An exact transcript of all the records is required, with nothing left out.

*** TASK MATERIAL Section Begins ***

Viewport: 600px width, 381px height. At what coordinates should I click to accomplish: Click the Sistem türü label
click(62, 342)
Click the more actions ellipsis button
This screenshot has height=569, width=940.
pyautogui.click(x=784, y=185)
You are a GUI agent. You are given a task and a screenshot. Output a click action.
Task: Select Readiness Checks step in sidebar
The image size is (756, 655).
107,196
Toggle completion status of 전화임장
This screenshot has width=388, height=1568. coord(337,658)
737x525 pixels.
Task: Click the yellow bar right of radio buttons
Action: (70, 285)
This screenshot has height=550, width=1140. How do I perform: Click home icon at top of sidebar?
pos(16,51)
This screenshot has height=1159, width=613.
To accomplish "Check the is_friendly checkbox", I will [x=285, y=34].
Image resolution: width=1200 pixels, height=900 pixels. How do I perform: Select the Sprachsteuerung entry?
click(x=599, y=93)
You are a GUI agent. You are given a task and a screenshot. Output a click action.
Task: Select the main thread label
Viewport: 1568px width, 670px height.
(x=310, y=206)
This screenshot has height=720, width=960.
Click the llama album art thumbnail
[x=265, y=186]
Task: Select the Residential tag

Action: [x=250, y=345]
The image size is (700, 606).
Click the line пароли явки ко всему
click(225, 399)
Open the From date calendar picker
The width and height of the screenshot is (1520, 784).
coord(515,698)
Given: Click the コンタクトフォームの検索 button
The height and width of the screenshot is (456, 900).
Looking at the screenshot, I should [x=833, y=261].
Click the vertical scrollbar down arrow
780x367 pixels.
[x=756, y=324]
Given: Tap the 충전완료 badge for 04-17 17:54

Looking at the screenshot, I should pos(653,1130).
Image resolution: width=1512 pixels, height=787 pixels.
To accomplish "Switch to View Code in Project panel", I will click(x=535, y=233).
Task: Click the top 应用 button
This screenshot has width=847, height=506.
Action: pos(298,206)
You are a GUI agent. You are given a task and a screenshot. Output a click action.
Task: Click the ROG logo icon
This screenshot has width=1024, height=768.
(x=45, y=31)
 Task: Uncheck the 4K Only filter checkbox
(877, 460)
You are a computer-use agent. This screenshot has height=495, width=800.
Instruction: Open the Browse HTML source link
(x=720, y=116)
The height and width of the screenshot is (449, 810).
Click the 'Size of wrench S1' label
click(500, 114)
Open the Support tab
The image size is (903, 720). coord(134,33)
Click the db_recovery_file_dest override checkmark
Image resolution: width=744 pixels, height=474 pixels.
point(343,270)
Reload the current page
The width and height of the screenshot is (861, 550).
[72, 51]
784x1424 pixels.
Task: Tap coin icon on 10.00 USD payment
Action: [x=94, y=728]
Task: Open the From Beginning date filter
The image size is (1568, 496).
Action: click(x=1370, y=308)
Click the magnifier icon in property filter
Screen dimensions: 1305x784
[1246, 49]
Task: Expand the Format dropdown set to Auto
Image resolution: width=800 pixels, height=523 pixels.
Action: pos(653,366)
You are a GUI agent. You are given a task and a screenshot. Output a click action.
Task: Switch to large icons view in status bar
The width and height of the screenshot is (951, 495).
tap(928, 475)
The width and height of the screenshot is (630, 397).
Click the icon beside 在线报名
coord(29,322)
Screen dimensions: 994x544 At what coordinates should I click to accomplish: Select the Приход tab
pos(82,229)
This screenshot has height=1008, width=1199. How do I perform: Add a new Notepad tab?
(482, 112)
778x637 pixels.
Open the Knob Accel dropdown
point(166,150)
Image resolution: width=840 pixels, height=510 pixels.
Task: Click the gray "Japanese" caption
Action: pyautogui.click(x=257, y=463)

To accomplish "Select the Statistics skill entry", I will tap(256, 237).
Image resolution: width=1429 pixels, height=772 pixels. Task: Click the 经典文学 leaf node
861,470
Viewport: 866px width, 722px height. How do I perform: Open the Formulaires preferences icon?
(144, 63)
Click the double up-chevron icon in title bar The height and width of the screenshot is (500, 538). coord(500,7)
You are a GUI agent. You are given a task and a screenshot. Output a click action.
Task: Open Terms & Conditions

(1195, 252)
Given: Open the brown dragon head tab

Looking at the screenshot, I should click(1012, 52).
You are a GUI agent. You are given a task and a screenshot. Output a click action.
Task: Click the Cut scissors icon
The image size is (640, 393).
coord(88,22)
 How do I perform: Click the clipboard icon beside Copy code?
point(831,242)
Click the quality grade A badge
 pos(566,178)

*** TASK MATERIAL Section Ends ***

• RESULT OF THE EXERCISE:
Viewport: 600px width, 381px height. At what coordinates should I click to accomplish: Click the Sistem türü label
click(62, 342)
Click the more actions ellipsis button
This screenshot has height=569, width=940.
pyautogui.click(x=784, y=185)
You are a GUI agent. You are given a task and a screenshot. Output a click action.
Task: Select Readiness Checks step in sidebar
The image size is (756, 655).
107,196
Toggle completion status of 전화임장
This screenshot has width=388, height=1568. coord(337,658)
737x525 pixels.
Task: Click the yellow bar right of radio buttons
Action: (70, 285)
This screenshot has height=550, width=1140. How do I perform: Click home icon at top of sidebar?
pos(16,51)
This screenshot has height=1159, width=613.
To accomplish "Check the is_friendly checkbox", I will [x=285, y=34].
Image resolution: width=1200 pixels, height=900 pixels. How do I perform: Select the Sprachsteuerung entry?
click(x=599, y=93)
You are a GUI agent. You are given a task and a screenshot. Output a click action.
Task: Select the main thread label
Viewport: 1568px width, 670px height.
(x=310, y=206)
This screenshot has height=720, width=960.
Click the llama album art thumbnail
[x=265, y=186]
Task: Select the Residential tag

Action: [x=250, y=345]
The image size is (700, 606).
Click the line пароли явки ко всему
click(225, 399)
Open the From date calendar picker
The width and height of the screenshot is (1520, 784).
coord(515,698)
Given: Click the コンタクトフォームの検索 button
The height and width of the screenshot is (456, 900).
Looking at the screenshot, I should [x=833, y=261].
Click the vertical scrollbar down arrow
780x367 pixels.
[x=756, y=324]
Given: Tap the 충전완료 badge for 04-17 17:54

Looking at the screenshot, I should pos(653,1130).
Image resolution: width=1512 pixels, height=787 pixels.
To accomplish "Switch to View Code in Project panel", I will click(x=535, y=233).
Task: Click the top 应用 button
This screenshot has width=847, height=506.
Action: pos(298,206)
You are a GUI agent. You are given a task and a screenshot. Output a click action.
Task: Click the ROG logo icon
This screenshot has width=1024, height=768.
(x=45, y=31)
 Task: Uncheck the 4K Only filter checkbox
(877, 460)
You are a computer-use agent. This screenshot has height=495, width=800.
Instruction: Open the Browse HTML source link
(x=720, y=116)
The height and width of the screenshot is (449, 810).
Click the 'Size of wrench S1' label
click(500, 114)
Open the Support tab
The image size is (903, 720). coord(134,33)
Click the db_recovery_file_dest override checkmark
Image resolution: width=744 pixels, height=474 pixels.
point(343,270)
Reload the current page
The width and height of the screenshot is (861, 550).
[72, 51]
784x1424 pixels.
Task: Tap coin icon on 10.00 USD payment
Action: [x=94, y=728]
Task: Open the From Beginning date filter
The image size is (1568, 496).
Action: click(x=1370, y=308)
Click the magnifier icon in property filter
Screen dimensions: 1305x784
[1246, 49]
Task: Expand the Format dropdown set to Auto
Image resolution: width=800 pixels, height=523 pixels.
Action: pos(653,366)
You are a GUI agent. You are given a task and a screenshot. Output a click action.
Task: Switch to large icons view in status bar
The width and height of the screenshot is (951, 495).
tap(928, 475)
The width and height of the screenshot is (630, 397).
Click the icon beside 在线报名
coord(29,322)
Screen dimensions: 994x544 At what coordinates should I click to accomplish: Select the Приход tab
pos(82,229)
This screenshot has height=1008, width=1199. How do I perform: Add a new Notepad tab?
(482, 112)
778x637 pixels.
Open the Knob Accel dropdown
point(166,150)
Image resolution: width=840 pixels, height=510 pixels.
Task: Click the gray "Japanese" caption
Action: pyautogui.click(x=257, y=463)

To accomplish "Select the Statistics skill entry", I will tap(256, 237).
Image resolution: width=1429 pixels, height=772 pixels. Task: Click the 经典文学 leaf node
861,470
Viewport: 866px width, 722px height. How do I perform: Open the Formulaires preferences icon?
(144, 63)
Click the double up-chevron icon in title bar The height and width of the screenshot is (500, 538). coord(500,7)
You are a GUI agent. You are given a task and a screenshot. Output a click action.
Task: Open Terms & Conditions

(1195, 252)
Given: Open the brown dragon head tab

Looking at the screenshot, I should click(1012, 52).
You are a GUI agent. You are given a task and a screenshot. Output a click action.
Task: Click the Cut scissors icon
The image size is (640, 393).
coord(88,22)
 How do I perform: Click the clipboard icon beside Copy code?
point(831,242)
Click the quality grade A badge
 pos(566,178)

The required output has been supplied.